[[ ENTRIES SHOWN open ]]
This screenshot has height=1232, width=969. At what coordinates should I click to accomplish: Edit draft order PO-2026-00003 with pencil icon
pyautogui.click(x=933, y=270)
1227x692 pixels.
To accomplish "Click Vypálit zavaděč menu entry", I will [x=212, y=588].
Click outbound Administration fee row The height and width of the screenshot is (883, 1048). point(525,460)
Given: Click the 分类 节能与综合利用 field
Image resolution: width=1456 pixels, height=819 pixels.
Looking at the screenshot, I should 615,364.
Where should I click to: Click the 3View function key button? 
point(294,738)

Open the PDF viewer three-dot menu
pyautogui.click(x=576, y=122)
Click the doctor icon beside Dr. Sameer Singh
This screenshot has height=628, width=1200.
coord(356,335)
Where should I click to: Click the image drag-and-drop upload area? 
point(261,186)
[[ ENTRIES SHOWN closed ]]
EXERCISE -
Copy the records above, keeping every word the same.

WRITTEN SOLUTION -
This screenshot has height=1232, width=969. At what coordinates should I click to accomplish: Edit draft order PO-2026-00003 with pencil icon
pyautogui.click(x=933, y=270)
1227x692 pixels.
To accomplish "Click Vypálit zavaděč menu entry", I will [x=212, y=588].
Click outbound Administration fee row The height and width of the screenshot is (883, 1048). point(525,460)
Given: Click the 分类 节能与综合利用 field
Image resolution: width=1456 pixels, height=819 pixels.
Looking at the screenshot, I should 615,364.
Where should I click to: Click the 3View function key button? 
point(294,738)

Open the PDF viewer three-dot menu
pyautogui.click(x=576, y=122)
Click the doctor icon beside Dr. Sameer Singh
This screenshot has height=628, width=1200.
coord(356,335)
Where should I click to: Click the image drag-and-drop upload area? 
point(261,186)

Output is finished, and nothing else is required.